John Heisdorffer – Keota, Iowa

By - Tuesday, July 1, 2014

Farm: John grows corn and soybeans and raises 10,000 hogs on his farm south of Keota. He and his wife of 41 years, Deanna, have two daughters and one son.

Heisdorffer’s patch of sweet corn is looking good this year and is already tasseling as a result of the ample rain and sunshine in Iowa. He gives away much of his sweet corn crop to family and friends.

Heisdorffer’s patch of sweet corn is looking good this year and is already tasseling as a result of the ample rain and sunshine in Iowa. He gives away much of his sweet corn crop to family and friends.

June 30, 2014—This week, we are starting to spray our beans. We always put down something early for grass and weeds, and that’ll be the final herbicide treatment for the year.

All the rain we’ve had is challenging because the weeds in the soybeans are getting pretty tall. When the weeds are bigger, we have to use more herbicide, but we always try to use as little as possible to reduce herbicide-resistance.

Our goals this week are to make some headway on the bean spraying. This heat and little bit of rain has really got them growing, and of course, it’s got the weeds growing, too. Another goal is to get an electric fence around my sweet corn patch. Otherwise, the raccoons will get it while I’m gone for the American Soybean Association meeting.

The sweet corn looks good; it’s going to be fantastic. We plant a quarter of an acre of Roundup-Ready sweet corn for personal use – it’s just a friends-and-neighbors type thing.

We are also hoping to get some hay made this week, though we don’t have much.
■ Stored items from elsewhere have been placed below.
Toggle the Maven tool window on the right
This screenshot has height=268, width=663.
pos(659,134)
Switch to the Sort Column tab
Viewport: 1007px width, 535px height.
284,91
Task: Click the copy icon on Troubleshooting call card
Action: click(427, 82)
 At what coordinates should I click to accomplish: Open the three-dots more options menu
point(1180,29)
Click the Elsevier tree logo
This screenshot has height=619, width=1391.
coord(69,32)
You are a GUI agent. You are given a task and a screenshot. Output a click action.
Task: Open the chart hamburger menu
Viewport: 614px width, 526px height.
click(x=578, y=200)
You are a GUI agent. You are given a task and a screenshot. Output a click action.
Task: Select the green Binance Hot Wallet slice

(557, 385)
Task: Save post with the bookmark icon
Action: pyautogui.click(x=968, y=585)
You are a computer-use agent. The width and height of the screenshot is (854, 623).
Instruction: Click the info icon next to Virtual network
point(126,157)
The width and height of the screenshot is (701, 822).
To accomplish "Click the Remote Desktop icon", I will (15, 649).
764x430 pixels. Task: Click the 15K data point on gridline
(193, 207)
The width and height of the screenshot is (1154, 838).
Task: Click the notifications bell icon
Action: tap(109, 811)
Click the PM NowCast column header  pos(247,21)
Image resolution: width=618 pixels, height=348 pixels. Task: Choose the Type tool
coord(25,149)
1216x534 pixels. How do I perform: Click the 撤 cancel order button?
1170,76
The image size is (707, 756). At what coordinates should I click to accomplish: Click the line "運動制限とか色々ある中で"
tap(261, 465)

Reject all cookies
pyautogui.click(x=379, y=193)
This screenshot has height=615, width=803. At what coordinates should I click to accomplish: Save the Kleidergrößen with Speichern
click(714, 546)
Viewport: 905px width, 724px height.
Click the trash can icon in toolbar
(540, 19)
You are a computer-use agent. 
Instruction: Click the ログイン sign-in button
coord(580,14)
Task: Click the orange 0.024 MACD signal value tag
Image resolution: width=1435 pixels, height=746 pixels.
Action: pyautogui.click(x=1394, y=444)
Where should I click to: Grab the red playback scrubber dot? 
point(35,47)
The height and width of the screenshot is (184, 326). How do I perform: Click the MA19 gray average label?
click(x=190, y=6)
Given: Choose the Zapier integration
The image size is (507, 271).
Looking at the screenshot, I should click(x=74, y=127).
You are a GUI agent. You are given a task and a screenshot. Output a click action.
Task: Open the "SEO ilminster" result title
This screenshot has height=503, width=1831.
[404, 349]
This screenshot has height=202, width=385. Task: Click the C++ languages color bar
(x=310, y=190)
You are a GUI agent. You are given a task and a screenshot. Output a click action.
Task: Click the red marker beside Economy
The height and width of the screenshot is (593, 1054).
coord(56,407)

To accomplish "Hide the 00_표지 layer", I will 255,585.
I don’t have any cows, but my son does, so we usually mow waterways and bale them. We haven’t been able to do that yet this year, so it’s getting time to get that out of the way.

There’s not too much going on right now. We’re cleaning up equipment and putting that away, like we always do after planting. I have livestock, so I’m looping back around to do the hog chores that I put off for a week or two when planting was going strong.

In the future, we’ll get these beans sprayed, and then we’ll probably come back and spray some of my corn and some of my beans with fungicide.

Photo: Heisdorffer’s patch of sweet corn is looking good this year and is already tasseling as a result of the ample rain and sunshine in Iowa. He gives away much of his sweet corn crop to family and friends.